### PROVIDED TEXT
★ ★ ★ ★ ★ ★ ★

The Who may have this week announced two Wembley dates, but rumours abound that they are to give up touring? Don't fret too much. You'll still be able to see Pete Townshend, alive and well and delivering biscuits on the internet.

When not bashing out classic riffs he's playing teaboy, sound man and sidekick to Rachel Fuller, his girlfriend of 10 years, in the enjoyably unprofessional webcasts she hosts at www. intheattic.tv.

Whether they're in a tiny room in Townshend's Oceanic recording studio, or backstage at various gigs around Europe and America, the pair can be seen nattering about random topics and jamming acoustically with whichever of today's hottest bands happens to be nearby.

Fuller, 33, started the show last year as a boost for her own singing career, but with Townshend loitering in the background, audiences of up to 35,000 are logging on and guests including The Kooks, Razorlight and The Flaming Lips are signing up.

★ ★ ★ ★ ★ ★ ★

### INFORMATION SHOWN
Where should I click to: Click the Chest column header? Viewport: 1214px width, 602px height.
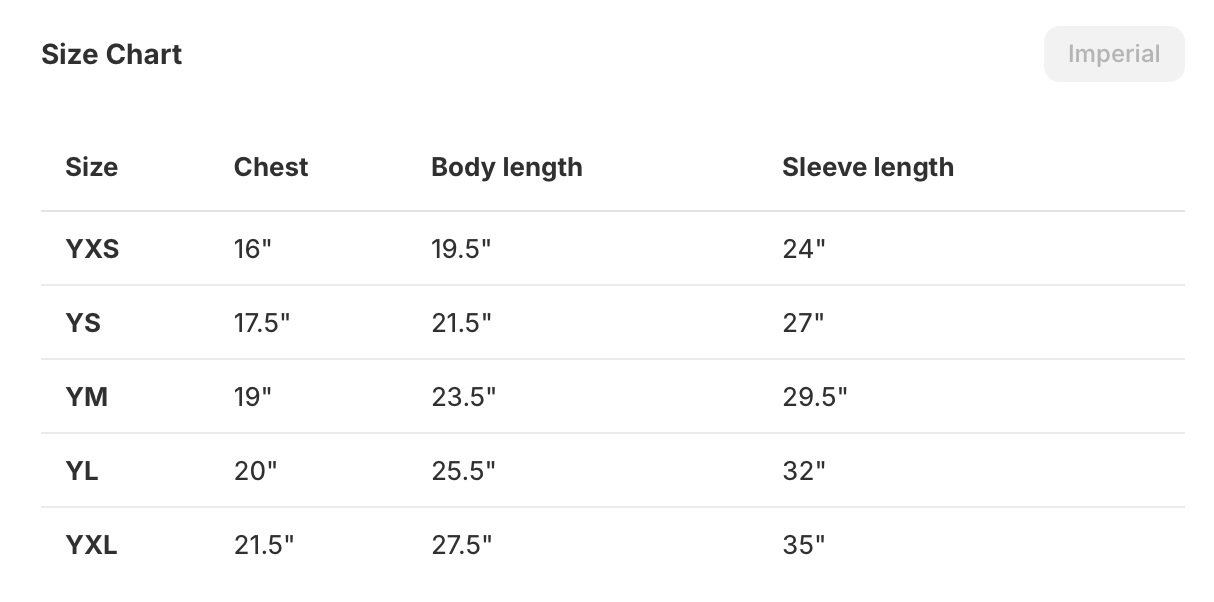[271, 167]
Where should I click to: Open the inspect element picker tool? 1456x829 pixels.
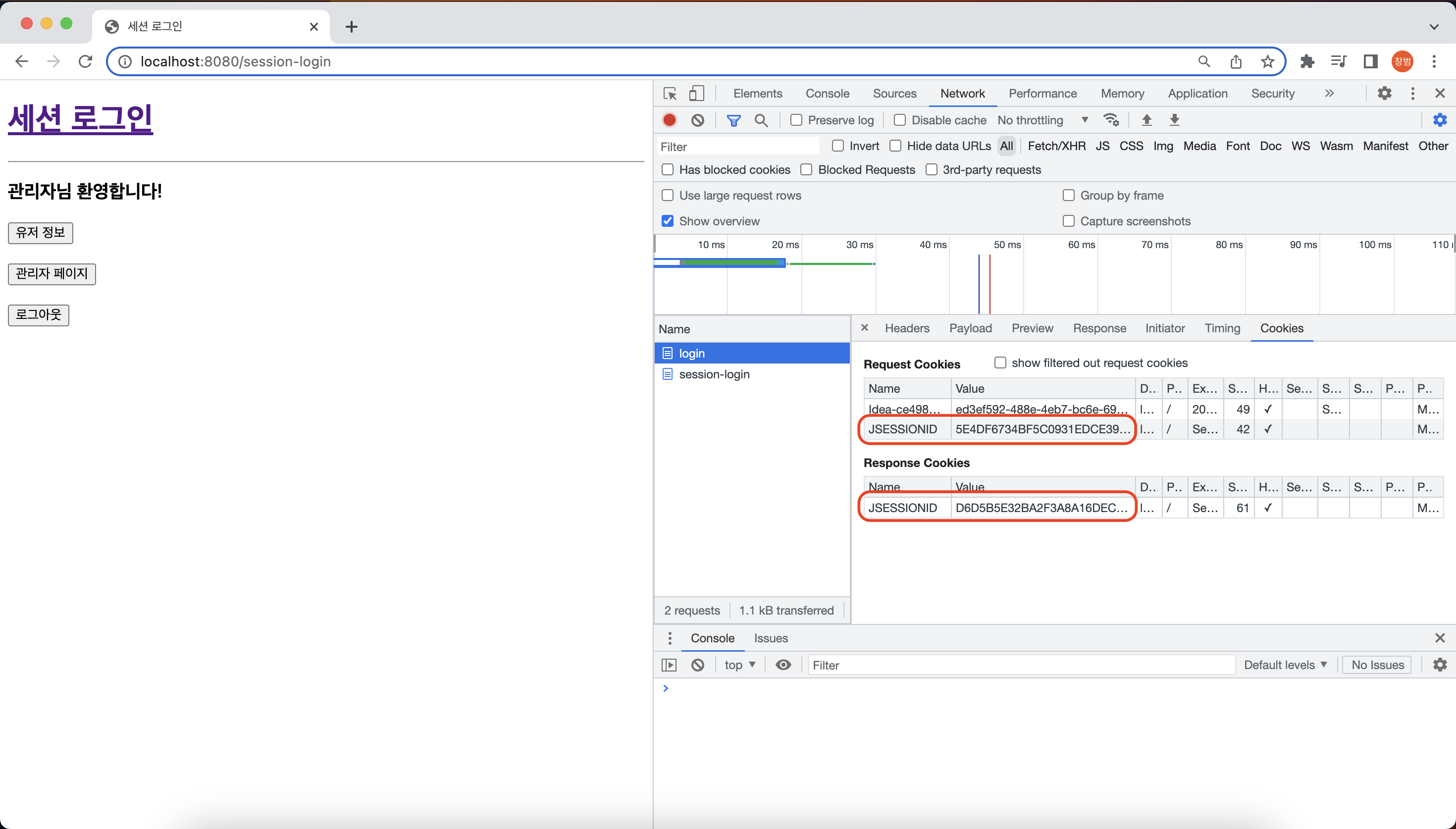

★ ★ ★ ★ ★ ★ ★

From the article about Pete Townshend and the webcasts, output the passage starting with "The Who may" and going on through "to be nearby.", copied word for word.

### TASK RESULT
The Who may have this week announced two Wembley dates, but rumours abound that they are to give up touring? Don't fret too much. You'll still be able to see Pete Townshend, alive and well and delivering biscuits on the internet.

When not bashing out classic riffs he's playing teaboy, sound man and sidekick to Rachel Fuller, his girlfriend of 10 years, in the enjoyably unprofessional webcasts she hosts at www. intheattic.tv.

Whether they're in a tiny room in Townshend's Oceanic recording studio, or backstage at various gigs around Europe and America, the pair can be seen nattering about random topics and jamming acoustically with whichever of today's hottest bands happens to be nearby.